Rows showing where targets appear

-----

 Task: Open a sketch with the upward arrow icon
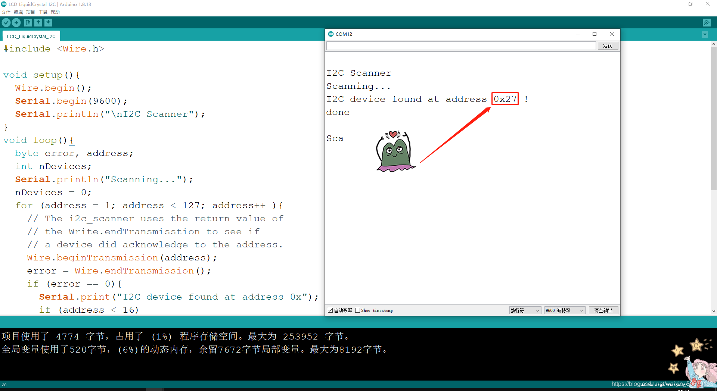[x=38, y=22]
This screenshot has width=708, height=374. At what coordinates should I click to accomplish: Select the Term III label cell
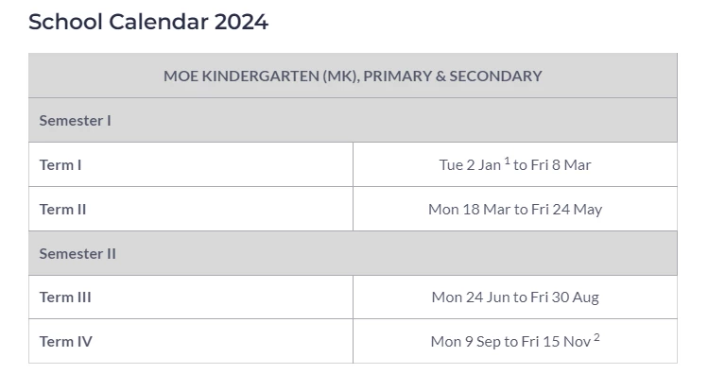(191, 298)
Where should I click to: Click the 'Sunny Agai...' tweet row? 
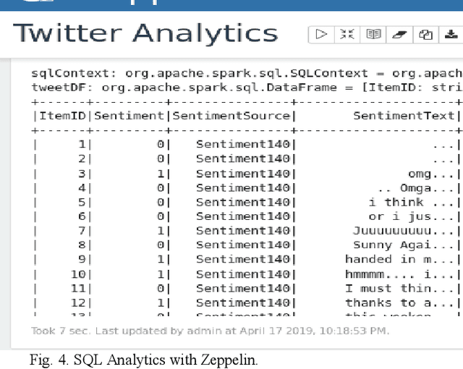(405, 245)
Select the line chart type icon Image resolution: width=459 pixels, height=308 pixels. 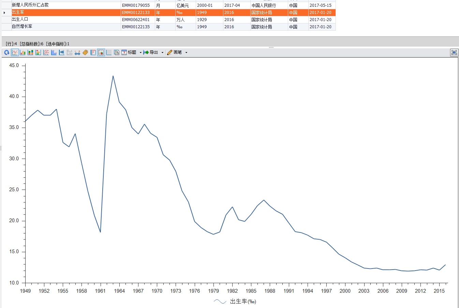click(x=15, y=52)
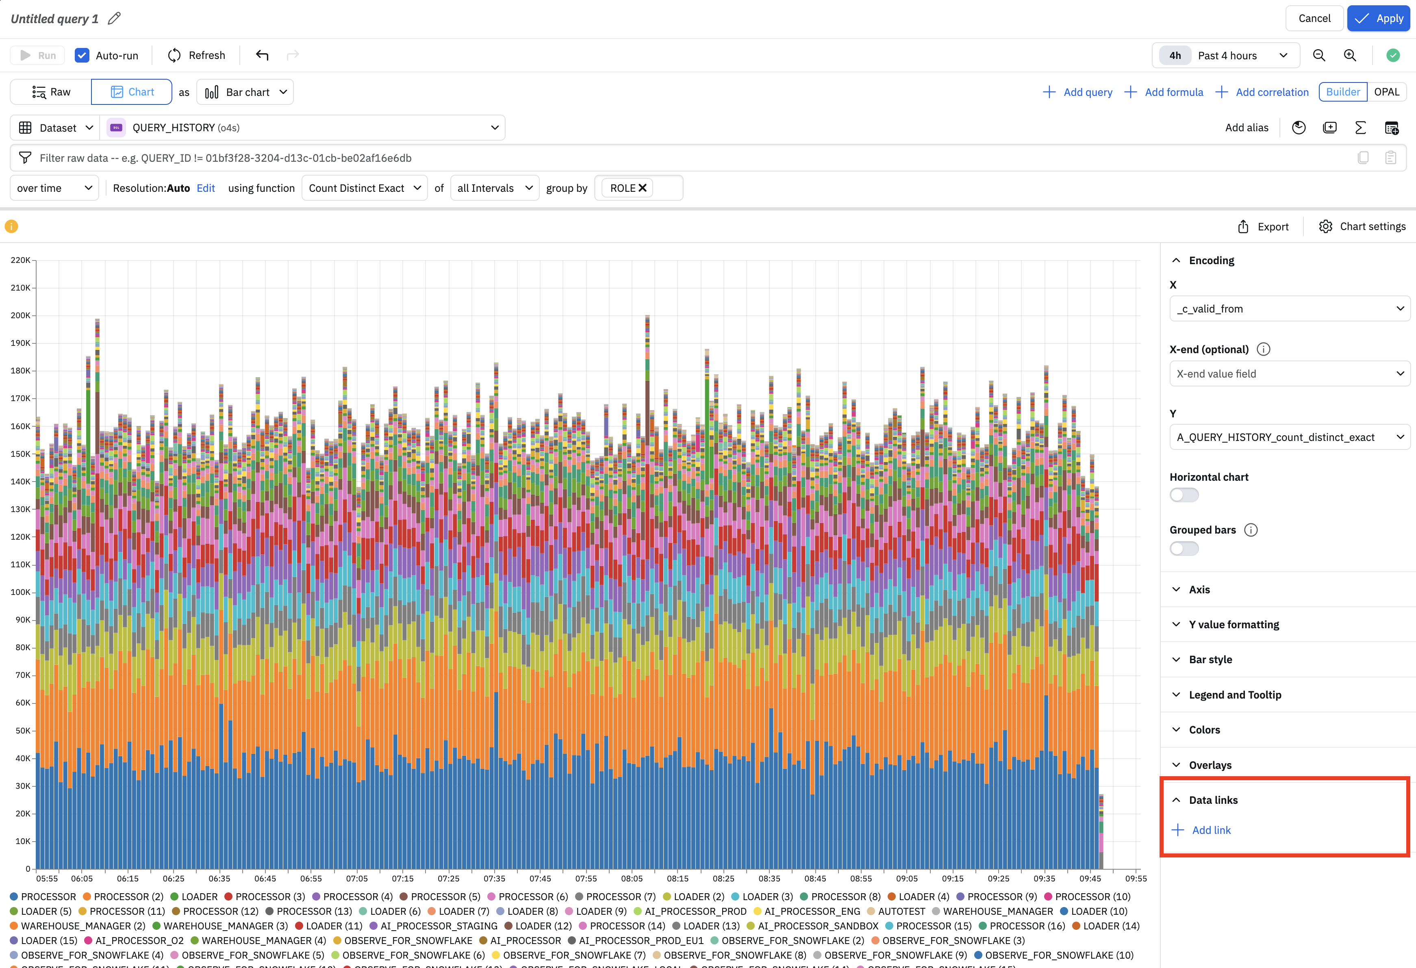Remove the ROLE group-by tag

pyautogui.click(x=642, y=188)
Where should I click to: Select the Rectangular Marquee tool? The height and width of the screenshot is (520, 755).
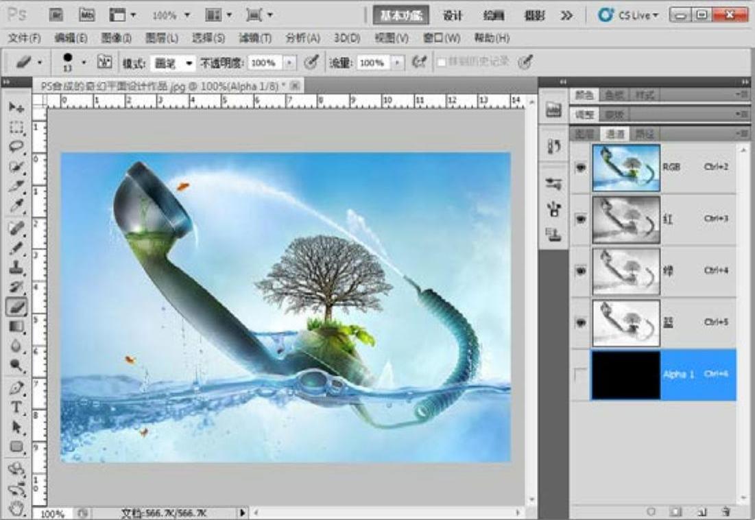[16, 128]
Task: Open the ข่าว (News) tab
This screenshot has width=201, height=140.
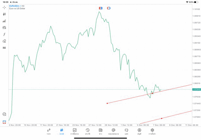Action: tap(100, 131)
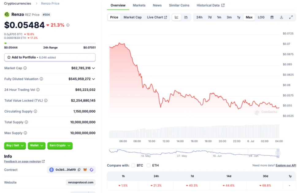The width and height of the screenshot is (298, 193).
Task: Toggle LOG scale on chart
Action: 261,17
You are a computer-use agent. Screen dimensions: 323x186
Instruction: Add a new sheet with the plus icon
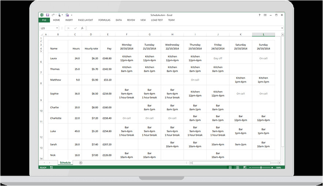pos(80,163)
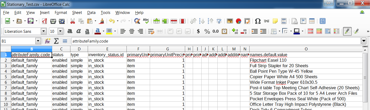Image resolution: width=370 pixels, height=110 pixels.
Task: Format the cell as currency
Action: tap(198, 32)
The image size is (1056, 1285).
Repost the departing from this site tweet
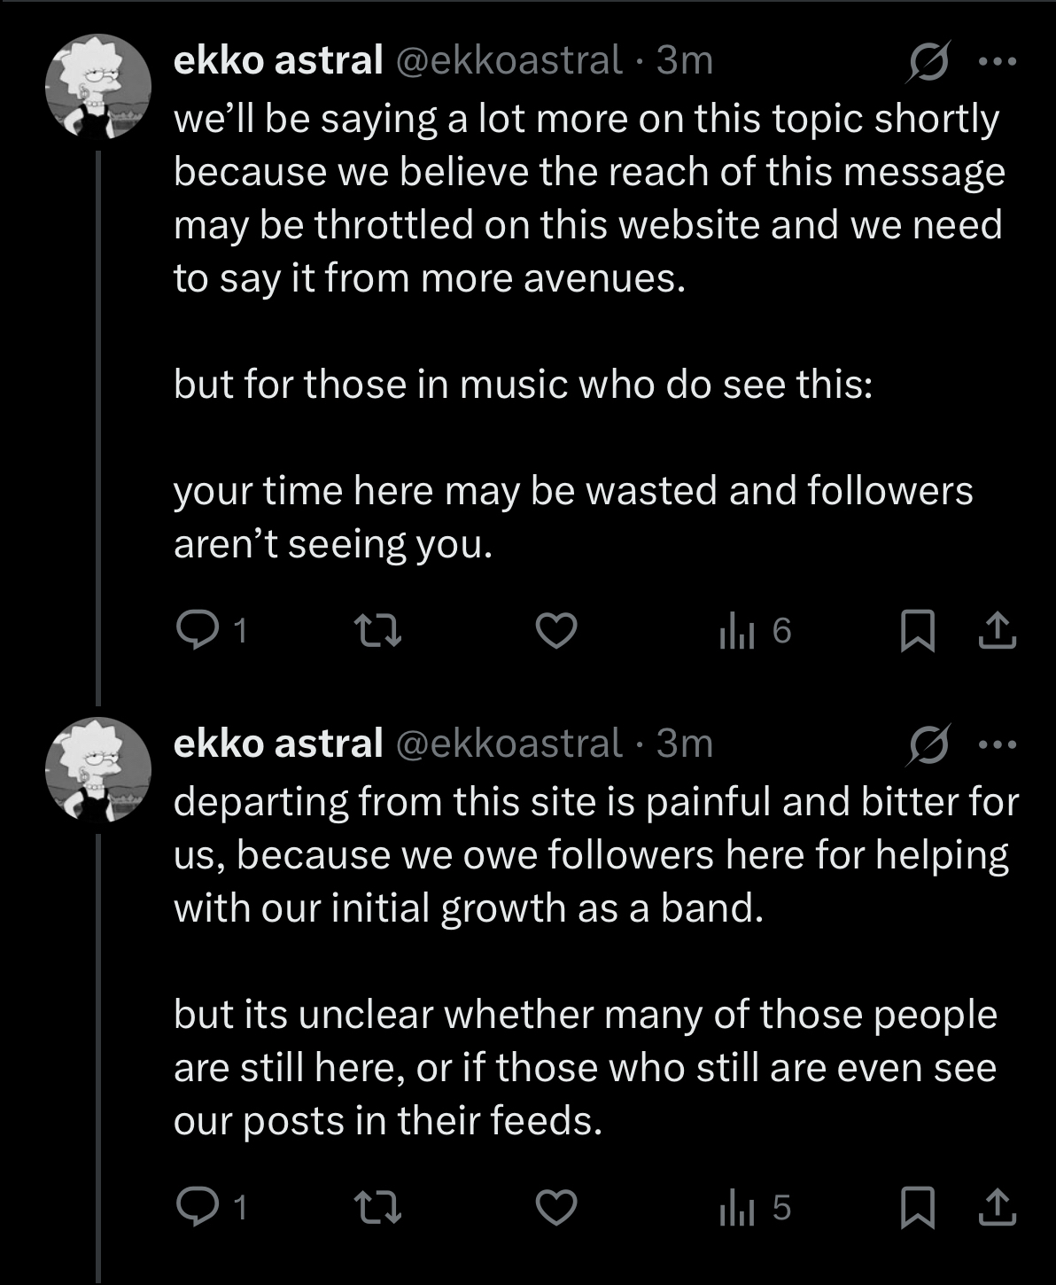tap(377, 1207)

-----

# Task statement:
Reproduce the records starting at the line that has "The image size is (1056, 1285)." and continuing through the end of the records, with "Repost" changed to "Share" and nothing else altered. Leave the pictures out of your answer.

# Expected output:
The image size is (1056, 1285).
Share the departing from this site tweet
tap(377, 1207)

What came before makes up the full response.